Note to self: this includes fabric and dress patterns. Knitting yarn is negotiable, as I can’t afford a jumper’s worth of handmade!

Lush Henna...

Walk the talk
Stop just collecting ancient almost-empty deodorant tubes and fossilised bits of soap, and actually get around to recycling them. Make tutorials, blog about it, show how easy it can be. When the current pots of Lush hand cream and moisturiser run out, make some. Share recipes. Also, throw out any old half-used tubes of stuff that are probably full of bacteria and yuck by now. (Save any useful jars though!) Go through the ever-increasing collection of aromatherapy, natural remedy and herbalism books, and actually read them!

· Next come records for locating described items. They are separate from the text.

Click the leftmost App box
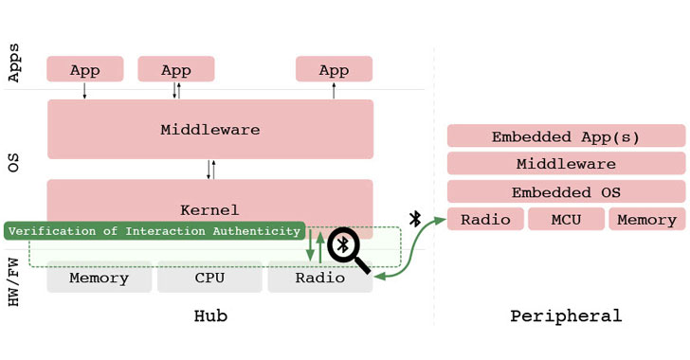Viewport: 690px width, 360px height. [x=84, y=69]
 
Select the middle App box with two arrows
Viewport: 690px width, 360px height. [x=175, y=69]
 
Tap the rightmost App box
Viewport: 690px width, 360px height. [x=334, y=69]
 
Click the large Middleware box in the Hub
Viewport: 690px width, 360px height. [x=209, y=129]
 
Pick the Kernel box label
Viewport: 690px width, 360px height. [x=209, y=209]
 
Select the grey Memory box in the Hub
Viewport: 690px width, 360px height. [x=99, y=278]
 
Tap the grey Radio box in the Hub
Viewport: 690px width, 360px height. [x=319, y=278]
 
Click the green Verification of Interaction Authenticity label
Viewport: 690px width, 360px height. [x=154, y=231]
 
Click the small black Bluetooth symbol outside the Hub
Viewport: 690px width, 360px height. [x=414, y=219]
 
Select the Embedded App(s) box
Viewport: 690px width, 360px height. [x=565, y=136]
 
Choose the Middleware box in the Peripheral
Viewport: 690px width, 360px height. [x=565, y=164]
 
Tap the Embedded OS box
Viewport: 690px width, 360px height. [x=565, y=191]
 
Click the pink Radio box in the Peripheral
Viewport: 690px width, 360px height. [x=484, y=220]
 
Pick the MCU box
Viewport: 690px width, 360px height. [x=565, y=220]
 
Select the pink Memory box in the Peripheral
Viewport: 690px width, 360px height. [x=646, y=220]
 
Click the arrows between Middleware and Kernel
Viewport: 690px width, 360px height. [x=210, y=170]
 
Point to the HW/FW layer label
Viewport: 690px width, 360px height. [x=14, y=275]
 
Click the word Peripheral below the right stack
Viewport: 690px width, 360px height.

Or give them back to Oxfam. There probably isn’t a prize for owning the most copies of Culpeper. (Especially when they’re all cheap editions from the 1980s.)

Recap from 2012…
I think the only resolution I’ve actually managed to keep from last year has been stop messing with my hair. Well, for a certain value of “messing with”, anyway. I have cut in a fringe and shaved an undercut… but I haven’t bleached it or dyed it a funny colour, and I’ve let the top layer grow. My intention is to continue not messing with it, except for henna if I can be bothered, and one decent haircut to get rid of the last remaining inch of bleach damage.

Most of these resolutions are things I’ve been thinking about, or doing a bit half-heartedly, for ages anyway. Hopefully the beginning of a New Year will encourage me to actually make the effort!